WHAT THIS TASK INVOLVES
Pull out each line of the listing below that contains the word "number", matching upper and lower case exactly.

DATA FOR PROCESSING
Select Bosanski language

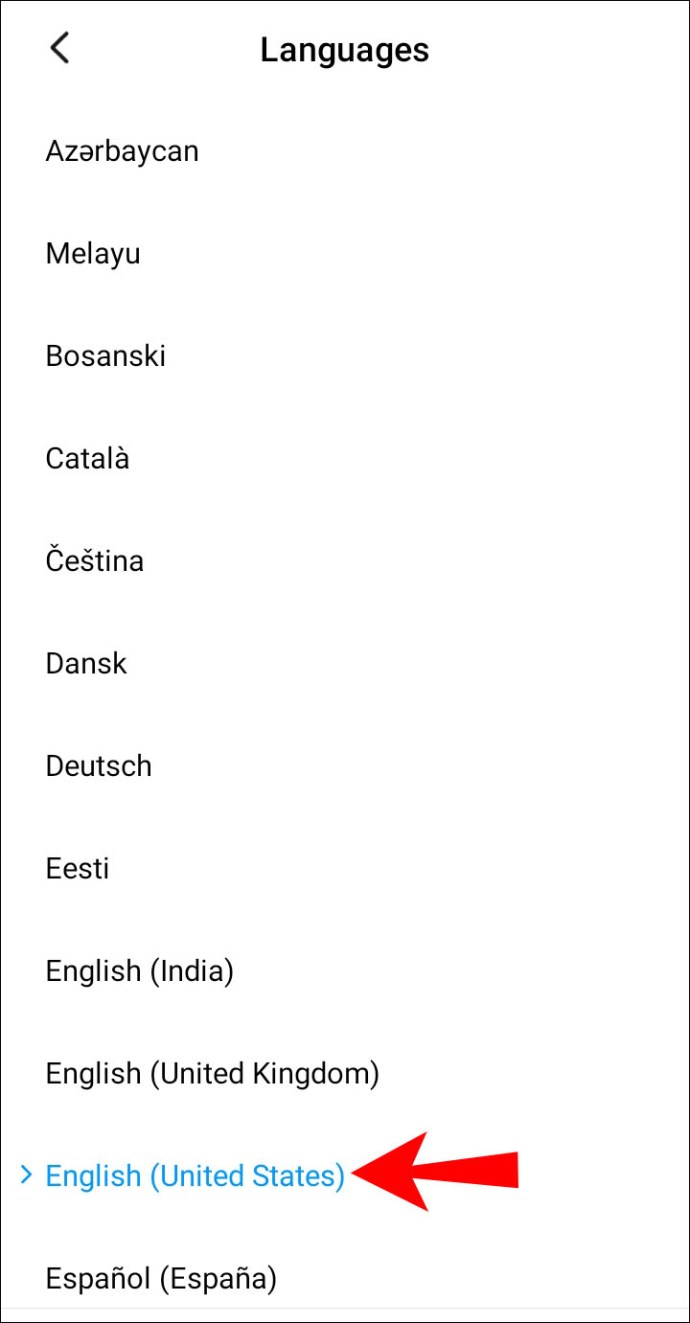[x=106, y=356]
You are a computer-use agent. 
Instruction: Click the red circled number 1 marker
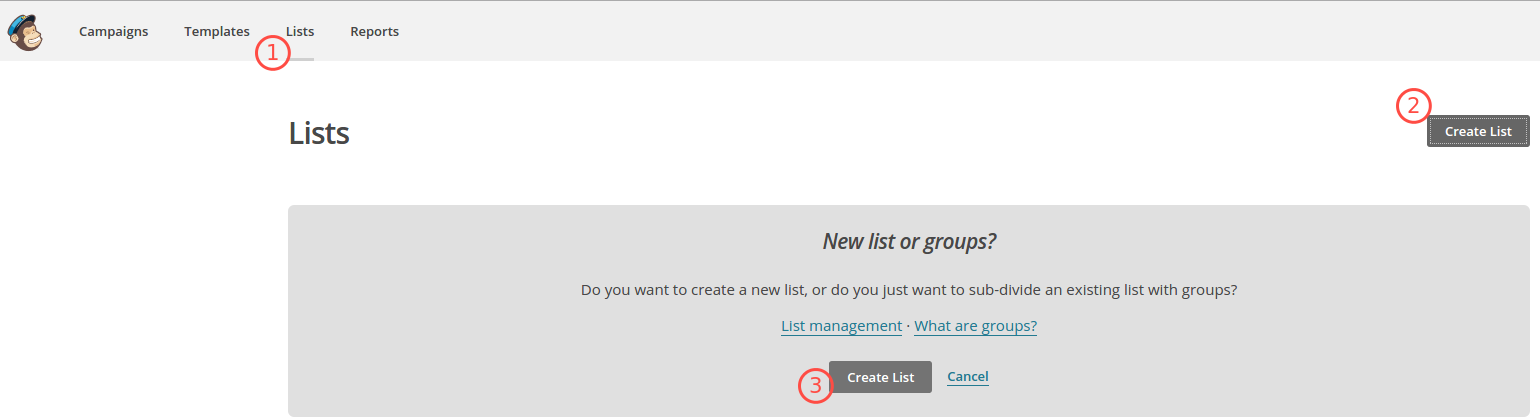[x=273, y=52]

ANSWER TO THE TASK
Instruction: Click the red circled number 1 marker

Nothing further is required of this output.